Student Loans for Spring Break? It’s More Common Than You Think

Many or all of the companies featured provide compensation to LendEDU. These commissions are how we maintain our free service for consumers. Compensation, along with hours of in-depth editorial research, determines where & how companies appear on our site.
It’s mid-March, which means it’s college spring break season.
From the shores of Florida and Mexico to the islands of the Caribbean and Bahamas, college students flock to the beaches to unwind from midterms with the help of cold beverages and lots of sun.
If you’re like us, you might wonder how so many college students living on a shoestring budget can afford to go on a not-so-cheap weeklong getaway.
For many students, vacations are funded by the same source that helps pay for day-to-day college costs: their parents.
But LendEDU discovered another source for spring break funding that might be shocking to some: student loans.

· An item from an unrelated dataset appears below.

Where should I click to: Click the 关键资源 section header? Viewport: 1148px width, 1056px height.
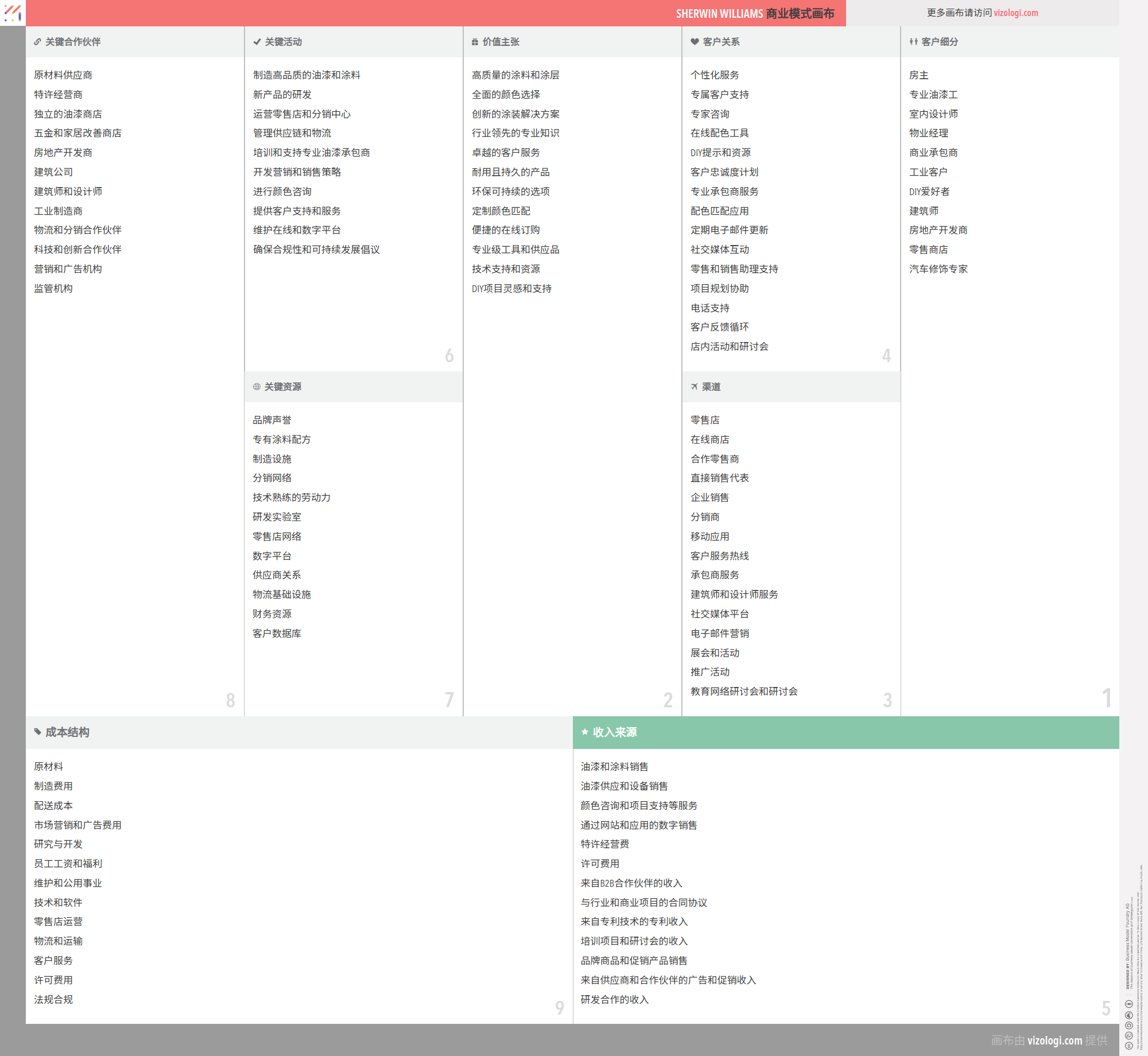point(283,387)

56.78% of In-School Student Borrowers Going On Spring Break Will Use Loan Money for Trip in 2018
LendEDU conducted a survey of 1,000 student loan borrowers who are currently enrolled at a four-year college to find out how many are using student loan money to help pay for their spring break trips this year.

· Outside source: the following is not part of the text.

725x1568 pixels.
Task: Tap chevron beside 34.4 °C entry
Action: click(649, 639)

Our survey found that 56.78 percent of current college students who have taken out student loan debt and are going on spring break this year are using their loan money to help pay for their fun-filled excursions.

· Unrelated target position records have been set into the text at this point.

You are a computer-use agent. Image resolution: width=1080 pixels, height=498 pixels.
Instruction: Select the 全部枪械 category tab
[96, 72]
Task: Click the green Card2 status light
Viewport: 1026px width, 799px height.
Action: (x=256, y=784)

When including respondents who are not taking a spring break vacation in 2018, that still leaves 44.4 percent of college borrowers overall who are using student loan money to help pay for their weeklong trips.
You might be wondering how this nifty maneuver is even possible. Well, when a student debtor is approved for financial aid, those funds are sent and administered by that student’s college’s financial aid office. The financial aid office takes out the necessary money to pay the college for that student’s course load.
Whatever money remains is sent to the student loan borrower in the form of a refund check. The refund check is intended to be used on living expenses or other school-related expenses, but there is no way of keeping track of where that excess money is spent.
Apparently, this money will come in handy for student borrowers looking to put together the last leg of funding for their spring break trips. And, depending on how you look at the stats, there is more than a two-to-one chance that will happen.
It’s Not Just Student Loans. Parents Chip In, Too
As a follow-up question, we asked those student loan-borrowing college students who are going on spring break in 2018 if their parents were helping pay for the trip.
Just a little over half of this pool of respondents, 50.51 percent, will receive assistance from their parents to pay for a spring break vacation this year.
As a student debtor, it’s probably savvier to ask your parents to help you pay for a spring break excursion rather than tap into your financial aid. More likely than not, parents won’t ask to be paid back, but the Department of Education will!
Methodology
All of the data that was used in this study was from an online poll commissioned by LendEDU and conducted online by polling company Pollfish. In total, 1,000 current four-year college students with student loan debt were surveyed. We did not specify what type of student loans the borrowers had to have (federal or private). The desired respondents were found and filtered via screener question. This poll was conducted over a five day span, starting on Mar. 8, 2018, and ending on Mar. 12, 2018. All respondents were asked to answer each question truthfully and to the best of their ability.